Contractual Arbitration: In the present
scenario, where the number of commercial transactions as well as the number of
disputes are increasing, the parties entering into a commercial transaction
prefer to incorporate an arbitration Clause in their agreement. The arbitration
Clause provides that if in future any dispute arises between the parties they
will be referred to a named arbitrator(s).
Statutory
Arbitration: If by operation of law the court provides that the parties
have to refer the matter to arbitration it is termed as Statutory Arbitration.
In this kind of arbitration the consent of the parties is not required. It is
more of a compulsory arbitration and it is binding on the parties as the law of
the land.
The
Arbitration and Conciliation Act, 1996 provides two alternate methods of ADR:
Arbitration and Conciliation.
·
Arbitration
may be conducted ad hoc or under institutional procedures and rules.
·
Institutional
arbitration is conducted under the guidance and well-tested rules of an
established arbitral organization whereas under Adhoc arbitration, the parties
have to draft their own rules and procedures to fit the needs of their dispute.
·
There
are number of national and international organizations set up with the main
object of settling commercial disputes by way of arbitration and other
alternative dispute resolution mechanism.
·
These
organizations lay down rules for the conduct of arbitration. These rules,
however, cannot override the Act.
·
These
organizations handle the arbitration cases of the parties and provide valuable
services like administrative assistance, consultancy and recommending names of
arbitrators from the panel maintained by them.
·
The
Act contains general provisions on arbitration, enforcement of certain foreign
awards, conciliation and supplementary provisions.
·
The
three schedules reproduce the texts of Geneva Convention on the execution of
Foreign Arbitral Awards, 1927, the Geneva Protocol on Arbitration Clause, 1923
and the New York Convention on the Recognition and Enforcement of Foreign
Arbitral Awards, 1958.
·
The
Act differs from previous Acts in many ways.
·
Firstly, where there is
an arbitration agreement, the judicial authority is required to direct the
parties to resort to arbitration as per the agreement, provided the application
for that purpose is made before or when a written statement on the merits is
submitted to the judicial authority by the party seeking arbitration.
·
Secondly, the grounds on
which award of an arbitrator may be challenged before the court has been
severely trimmed.
·
For
e.g., a challenge will now be permitted only on the basis of invalidity of the
agreement, want of jurisdiction on the part of the arbitrator or want of proper
notice to a party of the appointment of the arbitrator or of arbitral
proceedings or a party being unable to present its case.
·
At
the same time, an award can now be set aside if it is in conflict with “the
public policy of India” — a ground which covers, inter–alia, fraud and
corruption.
·
Thirdly, the powers of
the arbitrator himself have been amplified by inserting specific provisions on
several matters, such as the law to be applied by him, power to determine the
Venue of arbitration failing agreement, power to appoint experts, power to act
on the report of a party, power to apply
to the court for assistance in taking evidence, power to award interest, and so
on.
·
Fourthly,
obstructive tactics sometimes adopted by parties in arbitration proceedings are
sought to be thwarted by an express provision where under a party who knowingly
keeps silent and then suddenly raises a procedural objection will not be
allowed to do so.
·
Fifthly, the
role of institutions in promoting and organizing arbitration has been
recognized.
·
Sixthly, the
power to nominate arbitrators has been given (failing agreement between the
parties) to the Chief Justice or to an institution or person designated by him.
·
Seventhly, the
time limit for making awards has been deleted.
·
Eighthly, present provisions relating to
arbitration through intervention of court when there is no suit.
Advantages of Arbitration over Litigation
- Arbitration
carries a number of advantages over usual method of dispute resolution of
redressal through a court of Law.
- Arbitration
promises privacy.
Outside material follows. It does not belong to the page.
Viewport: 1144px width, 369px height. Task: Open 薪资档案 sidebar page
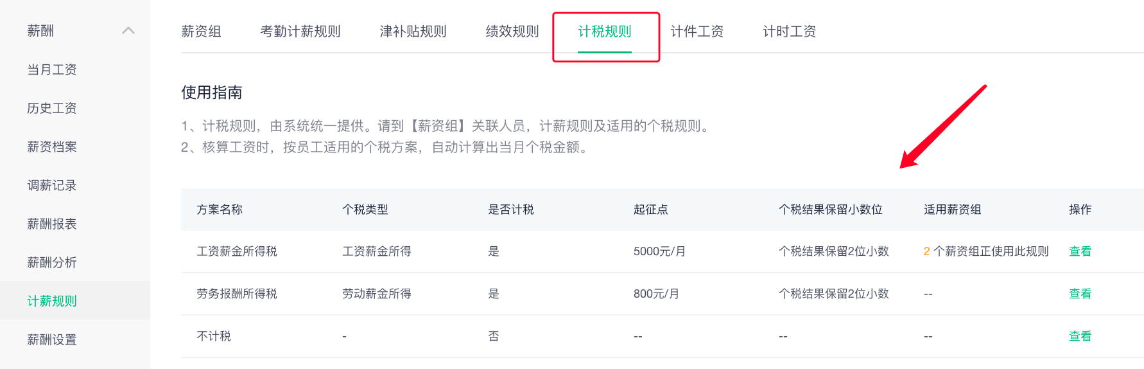(52, 147)
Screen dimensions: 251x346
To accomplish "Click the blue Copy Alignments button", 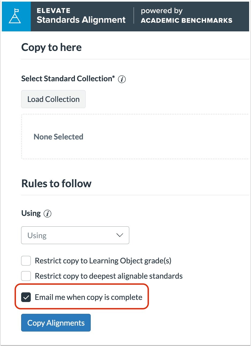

In a civil court, the proceedings are held in public.
- Arbitration
provides liberty to choose an arbitrator, who can be a specialist in the
subject matter of the dispute. Thus, arbitrators who are sector specialists
can be selected who resolve the dispute fairly and expeditiously.
- The venue
of arbitration can be a place convenient to both the parties. Likewise the
parties can choose a language of their choice.
- Even the
rules governing arbitration proceedings can be defined mutually by both
the parties.
- A court
case is a costly affair. The claimant has to pay advocates, court fees,
process fees and other incidental expenses. In arbitration, the expenses
are less and many times the parties themselves argue their cases.
Arbitration involves few procedural steps and no court fees.
- Arbitration
is faster and can be expedited. A court has to follow a systematic
procedure, which takes an abnormally long time to dispose of a case.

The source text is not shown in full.